Hoping Sources

As the occasional Civilities readers are no doubt aware, this publication is weighed down by a couple of realities: The editor tends to think big, and and the editor is not paid to do this. The editor is only person on staff, and that is me. I've also gotten in the consuming habit of tracking down obscure sources. As I can't compete on pace, so I try to compete on depth. I generally mine early Internet tracts and the occasional buried text. The general format I've settled into these days is a multi-part series of essays, usually around a thousand words each. So these are the various series I've been working on this spring:

  • A critical analysis of the "crowdsourcing" phenomenon
  • The various online journalism efforts in Pasadena, CA
  • A unified model underlying online media  

If that doesn't sound ambitious enough, tonight (and perhaps tomorrow?) I'm polishing up a four-part series on patterns of journalism.

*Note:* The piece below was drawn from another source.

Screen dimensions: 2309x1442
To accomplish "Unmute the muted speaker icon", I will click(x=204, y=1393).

I come clean now because one of the sources I spoke to was curious about when I was going to finish one of the above stories. Most of these are now thousands of words, and 90% complete, and I ended up languishing tracking down a final source before another project distracted me. It's a shame: I really am grateful for all of the people I speak to and email who take time to speak to me because I tell them I'm writing an article for a website they'd otherwise never hear of.

I'm mindful of the different traditional approaches to this sort of work. A journalist, working on deadline, tends to keep his notes close to their vest; a researcher, with more ample time to dig deep, is typically more open. There's another key difference: a journalist usually writes while the story is still live, and may be able to effect its outcome. A researcher has to be content with more of a "prime directive" approach. I straddle both.

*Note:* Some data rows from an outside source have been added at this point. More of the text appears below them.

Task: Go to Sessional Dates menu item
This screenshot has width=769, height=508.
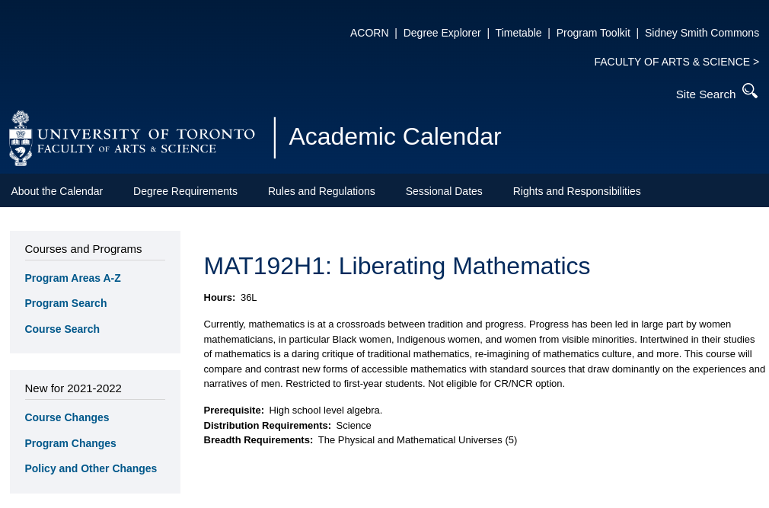Action: (x=444, y=191)
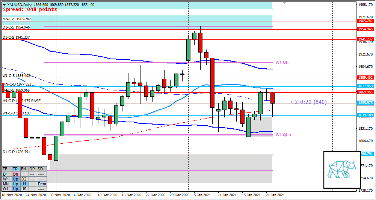Click the 5 Jan 2021 date marker

click(201, 195)
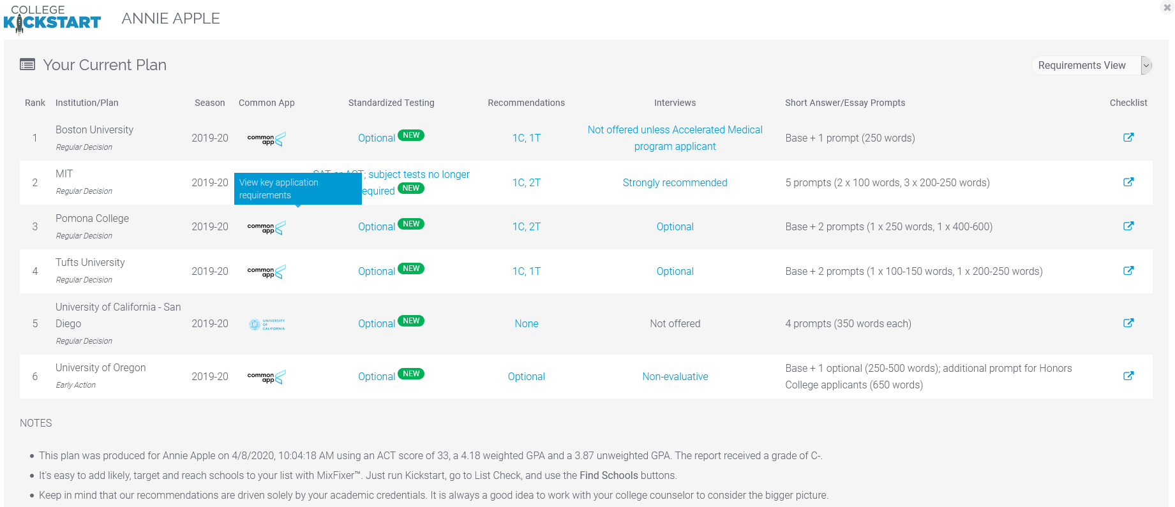
Task: Click the College Kickstart logo
Action: tap(52, 19)
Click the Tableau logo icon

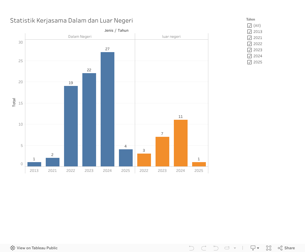pyautogui.click(x=13, y=248)
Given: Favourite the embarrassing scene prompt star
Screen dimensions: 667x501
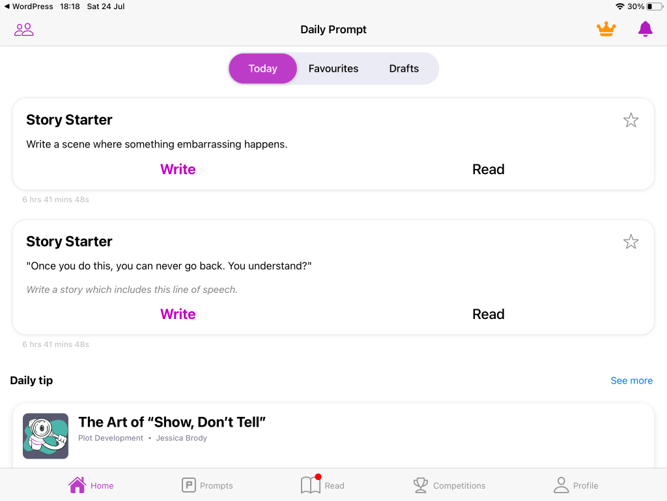Looking at the screenshot, I should 631,120.
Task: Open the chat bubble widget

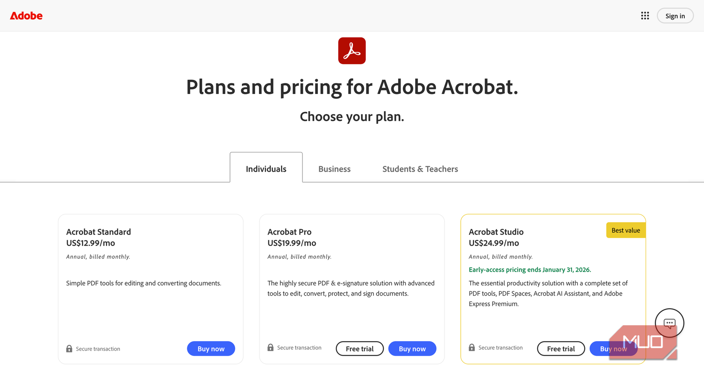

These last few months, I'd let myself become distracted for necessary urgencies. In early April I saw the Blogger's Code of Conduct train wreck happening, and not only proposed a fair alternative, but I then had pitch the hell out of it. Then the Virginia Tech shooting happened. I scribbled a comment on Dan Gillmor's blog, and suggested to Mark Glaser that he look into it further. Mark asked me why don't I simply write up 1,200 words for MediaShift? I ended up doing enough research to reject my original assumptions, and doubled the word count which Mark asked for, which he mercifully whittled it down to an 1,800-word column (with 30 hyperlinks).  Lastly, just a couple of weeks ago I encountered the AutoAdmit case a bit late (and seeing trend of online sexual slanders), I felt I had to put something forward, and that's the Protocol for Online Abuse Reporting. (This piece as well, has entailed its own amount of back-channel pitches, still ongoing).

The three of these efforts tended to revolve around a common theme– helping people in need. I felt I had to get those out in front.

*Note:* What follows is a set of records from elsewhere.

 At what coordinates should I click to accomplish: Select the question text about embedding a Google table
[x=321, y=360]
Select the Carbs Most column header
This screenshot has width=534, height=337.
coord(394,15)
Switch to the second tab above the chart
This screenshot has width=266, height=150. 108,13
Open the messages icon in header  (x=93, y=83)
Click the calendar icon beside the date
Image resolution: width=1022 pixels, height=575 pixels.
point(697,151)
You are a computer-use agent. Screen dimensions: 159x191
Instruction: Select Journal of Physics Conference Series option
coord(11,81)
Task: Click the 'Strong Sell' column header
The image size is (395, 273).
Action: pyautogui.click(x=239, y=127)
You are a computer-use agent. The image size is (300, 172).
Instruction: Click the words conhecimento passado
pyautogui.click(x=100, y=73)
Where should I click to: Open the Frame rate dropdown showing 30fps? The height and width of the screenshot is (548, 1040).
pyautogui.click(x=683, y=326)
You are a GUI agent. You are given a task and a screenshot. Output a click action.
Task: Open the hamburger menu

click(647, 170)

In the interest of even fuller disclosure, there were several series from 2006 which got to the 90% stage, and I told many of my writing/blogging peers of the pathos of my regular interruptions:

  • How Robert Scoble handle the Microsoft censorship story – Interrupted to study RSS
  • The RSS Quest – interrupted by a study of BlogLines numbers
  • Bloglines – interrupted to learn about the power law
  • Competing Power Law papers – interrupted by spring
  • Representation of the Kurban in Islamic art — inspired by the Danish/Muhammed incident
  • Milblogging study — inspired by the NYT inclusion of "milbloggers", and interrupted by my interest in reading several of the first-person accounts by soldiers and Marines in the Iraq war.
  • Responses to Nick Carr's "Great Unread" and a response to the critics of Nick Lemann's "Amateur Hour / Journalism without Journalists"

I also have several news/data visualization projects at various stages. I'd love to show them. I'd just want to get them to 100%. There's also stuff that's buried for good. I thought had a new insight on Daily Kos back in 2005, but I pulled it down the piece (replacing it with questions) when I felt I needed to do more research– if I was going to deal with many of the community's fierce defenders. I really think Jonathan Chait did a superb in job in TNR in writing about Kos and the netroots. I buried a piece on the morality of world of warcraft, as a friend was virtually addicted to it at the time.

Most of these "sources" were not of the "high-placed government official" sort. They were ordinary folks– bloggers, reporters, political activists, academics– who were just as happy to speak to someone interested in their activities.

That said, I feel I've made promises to people to get these stories out as an independent writer. It's likely a fool's errand: most people either get paid for this stuff, or just clock in a 500 word blog post and call it a day. But I have just enough sources and readers who, when they encounter my work, think of the world of me, and I will just soldier on and get that copy out.